Eh bien pas du tout, je pensais alors que tout était fait exprès dans un but thérapeutique, tout était calculé et je pensais que l’histoire de la couleur rouge allait se reproduire, que j’allais trouver des explications à tout. J’y croyais dur, je savais que les Lacaniens étaient spéciaux et je n’arrivais pas à détester ce docteur Mie. J’étais obligé de mentir par omission ou mentir carrément à mon entourage familial tellement je me rendais compte que j’étais bien le seul à pouvoir accepter le comportement de mon thérapeute.
Je fus conforté du bienfait de ce Génie de docteur Mie lors d’une séance d’un vendredi d’automne. Mes malaises devenaient de plus en plus fréquents et j’avais dû réaliser une batterie d’examens pour en trouver l’étiologie .
Rien, rien dans les scanners, ecg, eeg, irm, sang et autre fond œil! Je devais en parler à mon « dentiste lacanien ». Je lui racontais ces malaises avec une description très proche de la réalité. Pour une fois je le sentis à l’écoute.
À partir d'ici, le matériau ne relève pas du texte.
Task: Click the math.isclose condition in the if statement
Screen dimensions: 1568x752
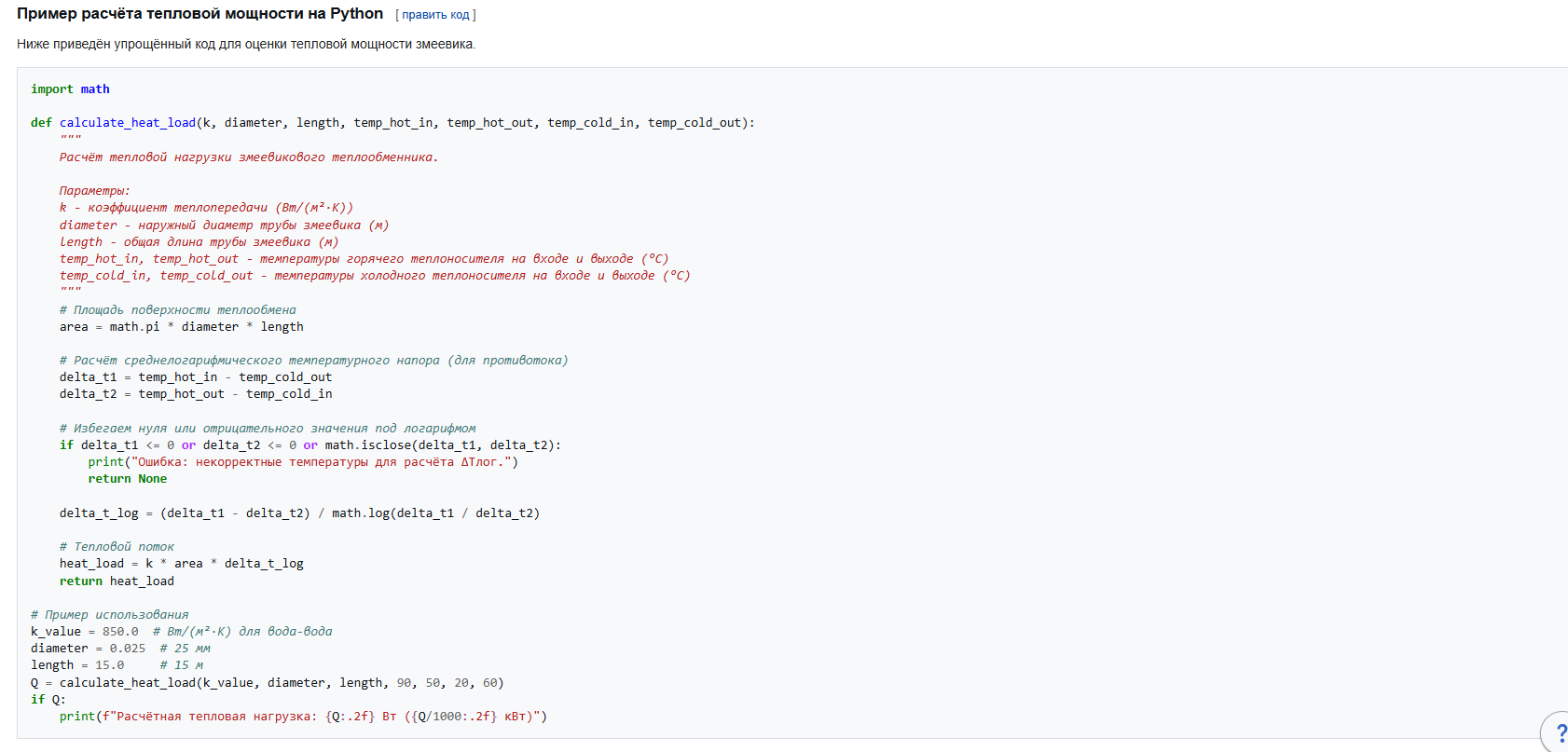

Bien que ne le voyant pas parce que situé derrière le divan, j’entendais la plume de son Mont Blanc grincer sur les feuilles de son fameux petit carnet. Ce jour-là il ne me dit qu’une phrase mais quelle phrase !
» Citez moi les personnes présentes lors de vos malaises ? » Je réfléchissais et j’énonçais: « ma femme, des amis… »
– Oui précisez, précisez ! (en colère)
-Sylvie
– Qui est Sylvie ???
– C’est la femme de mon meilleur ami qui est maintenant décédé.
– Précisez, précisez je vous dis ! (on aurait dit qu’il était en transe).
Il y a 7 ans, j’ai perdu Eric sur un terrain de rugby, en plein match. Il a fait un arrêt cardiaque et, devant 5000 personnes, j’ai essayé de le réanimer en vain. Sa femme Sylvie était là et je m’en veux encore de n’avoir pas pu empêcher la mort de celui qui était un autre moi-même.
» Etait-elle là à chaque malaise, oui ou non ?
– Oui.
– Bien, restons en là, cela fait 45 euros en liquide svp. »
Cette séance m’a bouleversé ! Bien sûr j’avais dû me remémorer la mort d’Eric mais aussi penser au doute que je traversais sur les compétences ou sur l’imposture ou voire même le charlatanisme de ce dentiste échevelé psychanalyste.
En remontant dans ma voiture, j’étais comme sonné, ko. Je ressentais un malaise énorme, j’avais l’impression de me retrouver en ce 29 octobre 1995, sur un terrain de rugby avec un froid glacial et un silence sépulcral. Je venais de comprendre la raison de mes pertes de connaissance ! Enfin je croyais avoir trouvé car c’était seulement mon interprétation sachant que Mie n’avait fait que poser la question : » avec qui étiez-vous pendant vos malaises ? » C’est moi qui ensuite avais analysé, qui avais donné une réponse à cette question : « quelle pathologie organique ou pas peut entraîner une bradycardie et un arrêt cardiaque ? »
Vous allez tous en conclure, banal, il fait un transfert ! Certes je pense que l’on pouvait parler de cela mais je pense qu’il avait quelque chose de plus, une force indescriptible. J’ai compris comment des hommes ou des femmes pouvaient tomber dans l’aliénation d’une secte alors qu’ils présentent une intelligence tout à fait normale. Je ne parlais à personne des dérives bizarres et originales du doc et je ne racontais que l’histoire du pull rouge et des malaises « Ericien ».